06:36L'histoire de Kirikou,
06:38est-ce que ça a été dur,
06:40en tant que Michel Oslo,
06:42de raconter une histoire
06:44d'un peuple africain,
06:46d'un peuple noir ?
06:48Pas du tout !
06:50C'est une invention qui m'agace.
06:52Je suis un être humain
06:54et je fais des histoires humaines.
06:56Ce premier long métrage,
06:58c'est dans le pays de mon enfance.
07:00C'est tout pour Kirikou.
07:02Ce n'était même pas exotique.
07:04C'était moi.
07:06Et pour les autres films
07:08qui changent totalement
07:10de décors, d'époque, de civilisation,
07:12je pense que nous avons tous les droits.
07:14Nous appartenons à cette planète.
07:17C'est mon pays.
07:19Je fais ce que je veux
07:21avec ce que je trouve.
07:23Aujourd'hui, on parle beaucoup
07:25d'appropriation culturelle.
07:27On n'entendait pas du tout parler de ça.
07:29Absolument pas !
07:31Dans ma tête,
07:33je ne m'approprie rien.
07:35Ça fait partie de moi.
07:37Ça fait partie de nous.
07:39Comment ça a été reçu
07:41quand c'est sorti ?
07:43Pendant tout le tournage,
07:45on m'a dit que je n'étais pas un professionnel,
07:47que je allais nous faire faire faillite à tous.
07:49On t'a dit cent fois
07:51qu'il fallait mettre des soutiens-gorge.

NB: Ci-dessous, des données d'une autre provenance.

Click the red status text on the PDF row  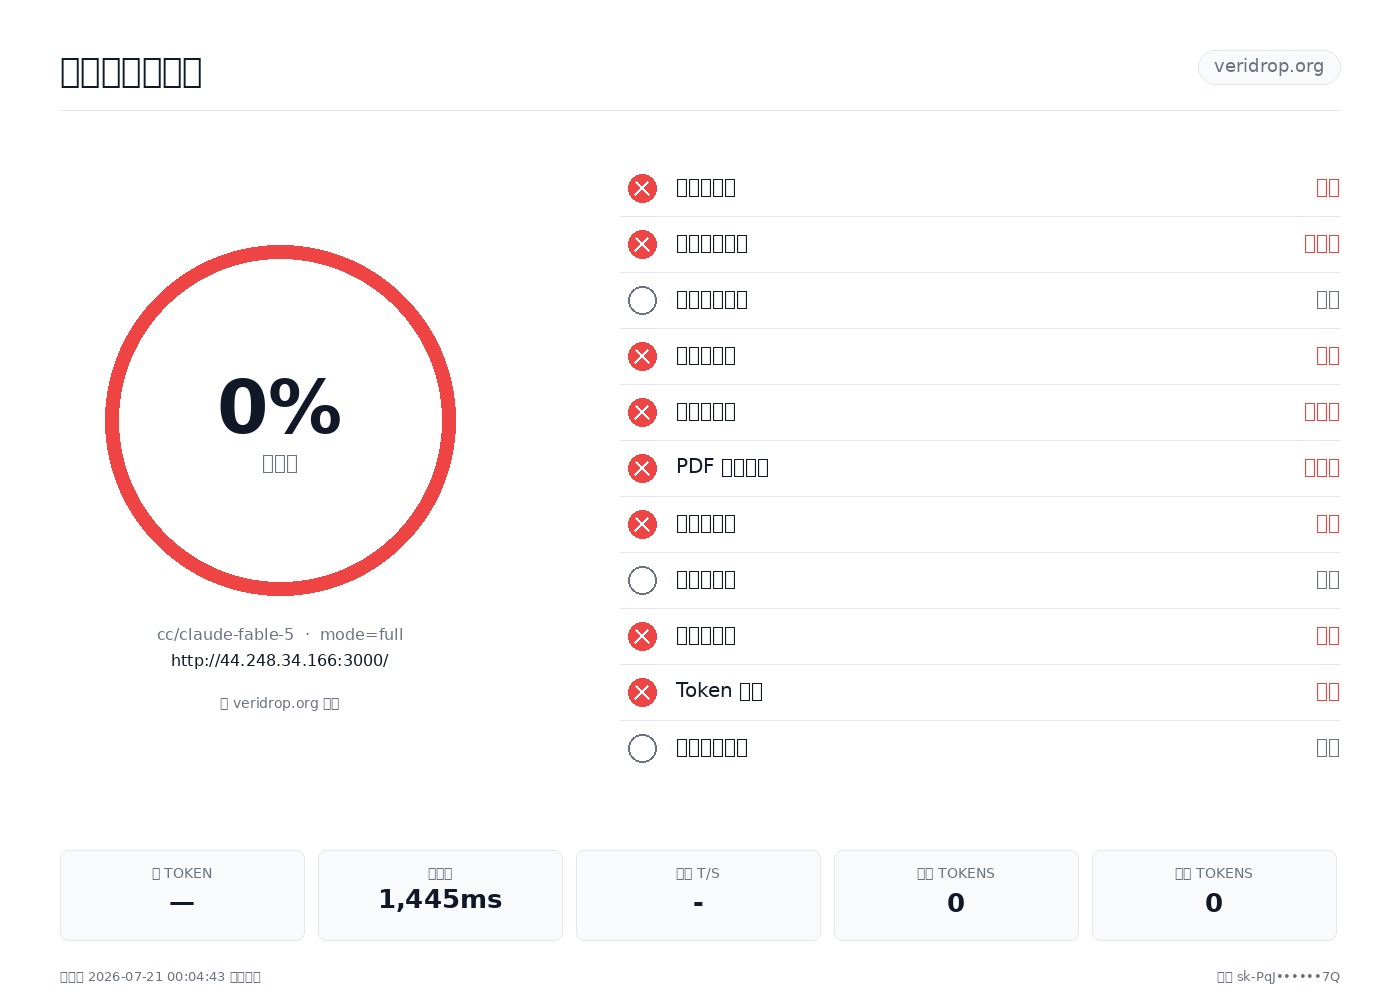point(1322,468)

07:53Maintenant, il va y avoir
07:55une levée de boucliers
07:57à la sortie.
07:59C'était l'harmonie universelle.
08:01Tout le monde a compris.
08:03Tout le monde l'a aimé.
08:05Tout le monde a aimé la maman.
08:07Tout le monde a aimé l'enfant.
08:09Tout le monde, au bout d'un moment,
08:11a aimé Caraba.
08:13Tout le monde a aimé le grand-père.
08:15Et personne n'a parlé de l'amnidité.
08:17C'est incroyable.
08:19Mais c'était il y a longtemps.
08:21Et c'est là
08:23qu'on fait la marche arrière.
08:25Je le montre.
08:27Tout le monde l'aime.
08:29Mais il y a toujours un petit enfant qui dit
08:31pourquoi ils sont tous nus
08:33et d'autres qui ricanent.
08:35Et ça ne se passait pas il y a 25 ans.